Publication Date : 09-01-2014

 

Former president retired Gen Pervez Musharraf will soon leave Pakistan for medical treatment abroad, the US media reported on Wednesday. In two separate reports, Los Angeles Times and CBSNEWS cited security and intelligence officials as telling their correspondents that Gen Musharraf might leave the country by the end of this month. The reports did not identify the sources.

“It is good for everybody, including Musharraf, that he would go out of the country,” a senior security official told LA Times in Islamabad.

CBSNEWS reported that members of Musharraf’s family and intelligence officials told its correspondents that the former president was expected to leave the country for medical treatment by the end of January.

Other sources said the military played a key role in persuading Musharraf to go, although he wanted to stay and do politics. They claimed that days before the May elections, the then interim government also attempted to send Musharraf out of the country.

A friendly country was willing to transport Musharraf to a destination in the Gulf from where he was to be moved to Britain, to be with his ailing mother. The plan failed because Musharraf refused to leave.

“Apparently, Musharraf has now agreed to leave and his former colleagues in the military (that is, retired generals) also helped convince him,” said one source.

Last Thursday, Musharraf was rushed to the Armed Forces Institute of Cardiology in Rawalpindi after he complained of chest pain en route to a court in Islamabad.

On Tuesday, a special court trying the former military ruler said it was examining a medical report to decide whether Musharraf could be excused from appearing in court while he remained hospitalised.

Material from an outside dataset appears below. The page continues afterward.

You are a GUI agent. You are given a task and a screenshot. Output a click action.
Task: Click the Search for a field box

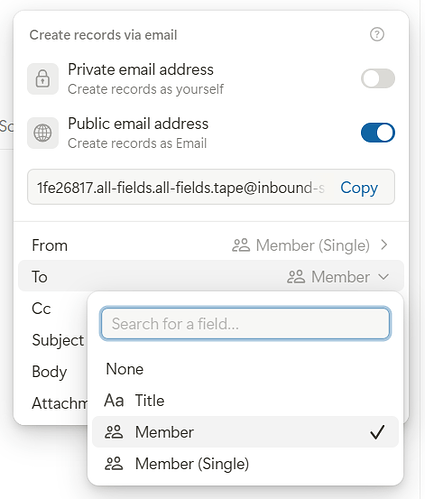tap(245, 323)
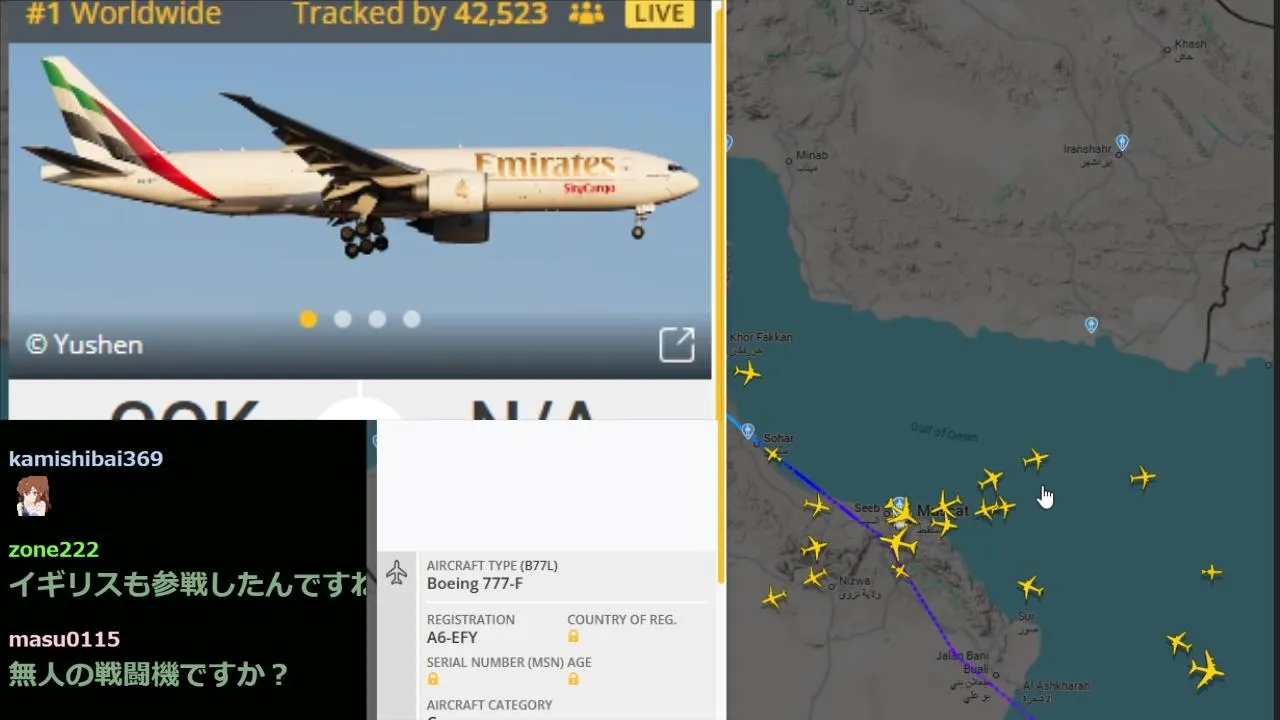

The treason charges, which carry the death penalty or life imprisonment, relate to events in 2007 when Musharraf imposed a state of emergency and several judges and protesters were detained.

The LA Times noted that Musharraf’s presence in Pakistan had become “a political headache” for the 6-month-old government of Prime Minister Nawaz Sharif.

“By attempting for the first time to prosecute a former senior military figure, Sharif’s government has ignited tensions with an all-powerful army establishment that is loath to see a former leader humiliated in a civilian court,” the newspaper observed.

“Army leaders were said to be frustrated with Musharraf’s decision to return to Pakistan last year.”

The hospitalisation of a person who appeared to be in good health in media appearances also fuelled speculations that the military was determined not to let Musharraf stand trial, the Times noted.

“Analysts said that Musharraf’s departure for medical reasons increasingly seemed to be the only way to resolve the standoff between the government and the arm over his fate,” the newspaper concluded.